Nizar Trabelsi of Tunisia, who once played professional soccer in Germany, received the maximum sentence of 10 years in prison from a court that also convicted 17 other men and acquitted five others in the largest terrorism trial in Belgium's history.
Trabelsi admitted planning to drive a car bomb into the canteen of the Kleine Brogel air base, a Belgian military post used by NATO where U.S. troops are stationed.
Trabelsi testified that he intended kill American soldiers, not to detonate the nuclear warheads that are believed to be at the base.
Two accomplices Amor Sliti, 44, and Abdelcrim El-Haddouti, 26 each got five years in prison.
The court also sentenced Tarek Maaroufi, also of Tunisia, to six years for aiding the Sept. 9, 2001, assassination of Ahmed Shah Massood, a leading Afghan military commander who led opposition to the then-ruling Taliban regime in his country.
The court sentenced 14 other men for lesser crimes, including forgery and handling stolen goods, and imposed sentences ranging from two to five years in prison.
The 4-month trial was held under extreme security at the ornate Justice Palace in the center of Brussels.
"Terrorism has destroyed the liberty and freedom of individuals," said Judge Claire de Gryse. "These acts must be sanctioned most severely."
Defense attorney Yves de Quevy said the court had ignored the Trabelsi's remorse for plotting the attack and he would talk with his client about a possible appeal.
"They made an example of Mr.
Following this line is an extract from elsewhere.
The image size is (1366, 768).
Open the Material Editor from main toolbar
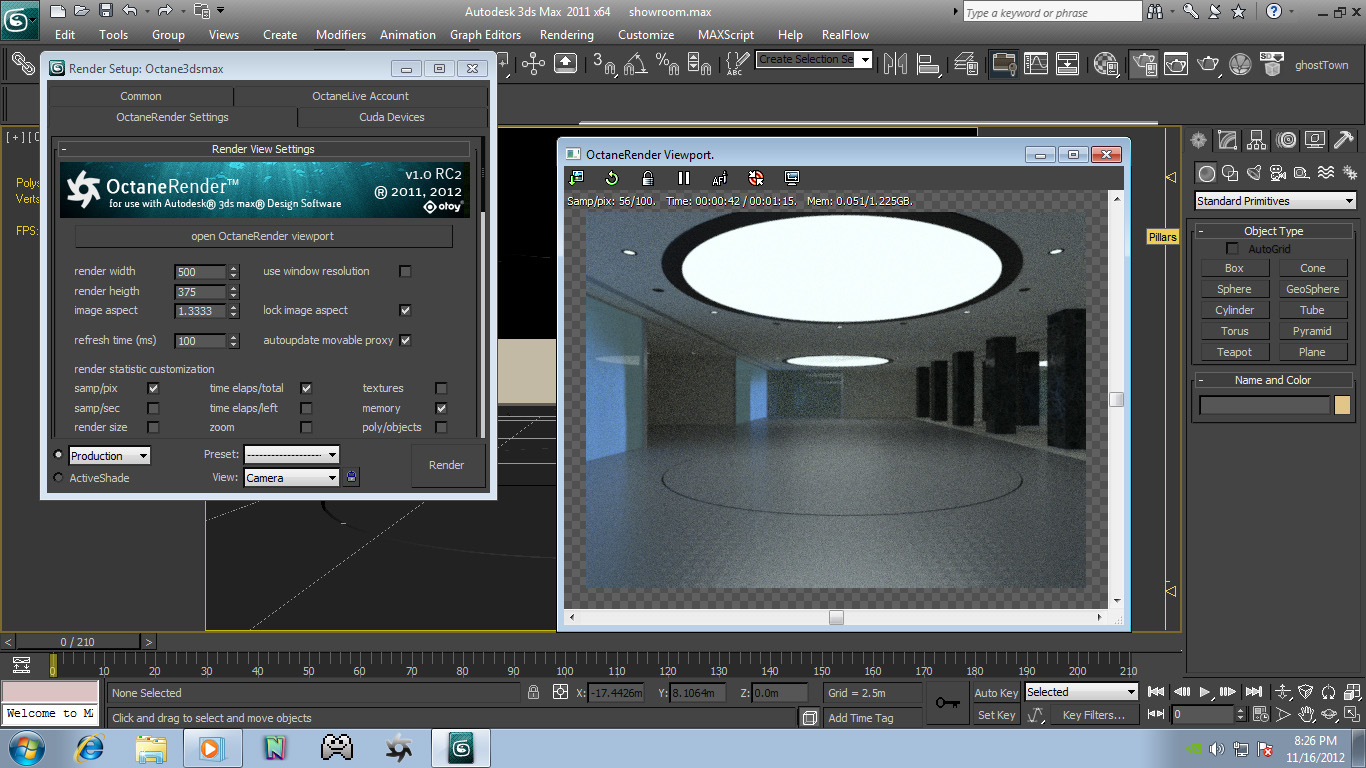[1105, 64]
Trabelsi after the Sept. 11 attacks," de Quevy said. "We believe it was an overly severe sentence."
Trabelsi, 33, fidgeted in his seat during the lengthy court session, smiling at times and tried to talk to his co-defendants. His face was impassive as the sentences were read.
Federal prosecutors said the group formed a "spider's web" of Islamic radicals, plotting attacks and recruiting fighters in Europe for al-Qaida and the now-deposed Taliban in Afghanistan.
Trabelsi, who says he met Osama bin Laden in Afghanistan and asked to become a suicide bomber, was arrested two days after the Sept. 11 attacks.
His arrest led to the discovery of the raw materials for a huge bomb in the back of a Brussels restaurant.
"While bin Laden was preparing for attacks on the United States, Trabelsi and others were preparing and looking for explosives in Europe," the judge concluded.
She said phone and credit card records showed Trabelsi's links with terrorist cells in other parts of Europe. Evidence from Belgian army experts on the explosives gathered by Trabelsi showed the attack was "technically possible," de Gryse said.
Trabelsi has denied allegations, made by a terrorist suspect held in France, that he plotted to bomb the U.S. Embassy in Paris. French authorities are investigating the accusation.
Because Belgium has no specific anti-terrorist laws, Trabelsi was charged with attempting to destroy public property, illegal arms possession and membership in a private militia.
Maaroufi, 41, was accused of involvement in a fake passport ring linked to the Sept. 9, 2001, killing of Massood. The anti-Taliban leader was killed by two suicide bombers allegedly traveling on false Belgian passports. A Tunisian-born Belgian citizen, Maaroufi was also accused of trying to recruit for a foreign military force.
The other suspects, who are all of North African origin, faced a range of charges including forgery, conspiracy to commit a crime, handling stolen goods or membership of a private militia.